## [Page excerpt]

+++++

Patent Application
20190280354
This disclosure relates generally to packaging battery cells, and in particular, to structures for containing individual packaged battery cells.
Over time, energy density in batteries has increased, while packaging size for the batteries has decreased. Lithium ion batteries are an example of high energy density batteries and have become the preferred battery technology for items such as, consumer electronics, electric vehicles, battery backup systems, and other energetic systems requiring a mobile and rechargeable power source. A byproduct of high energy density is that lithium ion batteries pose a greater safety risk than lower energy density technologies, due to the amount of chemical energy stored in a small package. A mechanism by which high energy density batteries fail energetically is called thermal runaway, a condition where the chemical reaction inside a single cell becomes unstable due to excessive heat which may be generated by an internal defect or by other means. Thermal runaway causes the single cell to continue to heat up at an ever-accelerating rate until the structural integrity of the single cell is compromised or the single cell combusts.

+++++

Pixel coordinate grounding data
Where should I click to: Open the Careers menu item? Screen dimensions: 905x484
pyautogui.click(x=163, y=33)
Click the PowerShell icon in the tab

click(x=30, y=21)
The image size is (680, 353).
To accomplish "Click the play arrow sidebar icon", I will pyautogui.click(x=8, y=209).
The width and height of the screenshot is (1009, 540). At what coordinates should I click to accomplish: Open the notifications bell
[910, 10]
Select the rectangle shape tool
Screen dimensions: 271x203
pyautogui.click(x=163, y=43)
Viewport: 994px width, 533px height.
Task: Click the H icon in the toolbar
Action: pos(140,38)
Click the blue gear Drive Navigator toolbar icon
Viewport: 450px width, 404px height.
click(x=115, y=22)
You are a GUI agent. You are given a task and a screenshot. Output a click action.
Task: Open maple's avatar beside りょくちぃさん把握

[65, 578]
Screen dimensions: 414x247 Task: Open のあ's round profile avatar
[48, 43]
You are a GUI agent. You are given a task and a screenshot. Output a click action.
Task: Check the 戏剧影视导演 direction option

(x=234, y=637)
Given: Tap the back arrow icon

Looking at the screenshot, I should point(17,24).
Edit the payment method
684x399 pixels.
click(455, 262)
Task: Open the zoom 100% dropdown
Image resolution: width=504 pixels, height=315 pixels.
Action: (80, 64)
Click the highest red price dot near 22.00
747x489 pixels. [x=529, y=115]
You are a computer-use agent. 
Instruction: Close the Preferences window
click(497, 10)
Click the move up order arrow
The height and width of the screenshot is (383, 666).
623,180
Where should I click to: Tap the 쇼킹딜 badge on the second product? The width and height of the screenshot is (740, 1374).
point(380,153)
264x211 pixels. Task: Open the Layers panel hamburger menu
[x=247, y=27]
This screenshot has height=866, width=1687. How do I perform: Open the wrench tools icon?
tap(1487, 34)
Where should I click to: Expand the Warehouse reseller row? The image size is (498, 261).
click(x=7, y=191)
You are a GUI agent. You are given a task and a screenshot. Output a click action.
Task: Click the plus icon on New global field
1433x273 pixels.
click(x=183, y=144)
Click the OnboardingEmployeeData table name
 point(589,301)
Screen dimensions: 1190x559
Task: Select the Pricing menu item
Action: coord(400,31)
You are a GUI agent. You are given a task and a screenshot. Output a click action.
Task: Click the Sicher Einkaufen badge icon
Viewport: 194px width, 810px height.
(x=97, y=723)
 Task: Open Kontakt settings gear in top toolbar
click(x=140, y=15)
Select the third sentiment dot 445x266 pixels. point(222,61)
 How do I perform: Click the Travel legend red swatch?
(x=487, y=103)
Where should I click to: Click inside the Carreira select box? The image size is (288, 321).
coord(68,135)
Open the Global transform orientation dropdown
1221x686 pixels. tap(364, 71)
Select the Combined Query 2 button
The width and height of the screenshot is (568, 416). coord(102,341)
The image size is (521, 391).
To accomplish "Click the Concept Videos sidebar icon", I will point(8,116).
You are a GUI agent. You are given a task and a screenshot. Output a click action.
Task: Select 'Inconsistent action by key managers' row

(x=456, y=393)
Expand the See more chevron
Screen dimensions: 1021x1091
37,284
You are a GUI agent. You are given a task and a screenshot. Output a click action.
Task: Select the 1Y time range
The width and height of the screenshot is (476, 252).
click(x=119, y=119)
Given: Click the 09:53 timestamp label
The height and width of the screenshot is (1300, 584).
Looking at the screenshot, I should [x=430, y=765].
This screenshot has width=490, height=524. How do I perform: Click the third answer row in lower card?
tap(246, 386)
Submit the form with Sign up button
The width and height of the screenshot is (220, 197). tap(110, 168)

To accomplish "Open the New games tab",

+++++

## [Problem to solve]
Continue the patent text on battery cell packaging, picking up right after its last sentence. The entries shown here were drawn from a separate source and are unrelated to the patent text.

## [Result]
One aspect of an embodiment of the present invention discloses an apparatus for containing packaged battery cells, the apparatus comprising a containment structure disposed on a printed circuit board for encasing a first battery cell, the first battery cell being electrically coupled to the printed circuit board, the containment structure being a first blast plate structure coupled a first blast tube structure. The apparatus includes the first blast tube structure partially surrounding the first battery cell, wherein a bottom surface of a first end of the first blast tube structure is coupled to a top portion of the printed circuit board. The apparatus further includes the first blast plate structure coupled to a top surface of a second end of the first blast tube structure. The apparatus further includes a first thermal interface material at least partially surrounding the first battery cell, wherein the first thermal interface material is located between the first battery cell and the first blast tube structure.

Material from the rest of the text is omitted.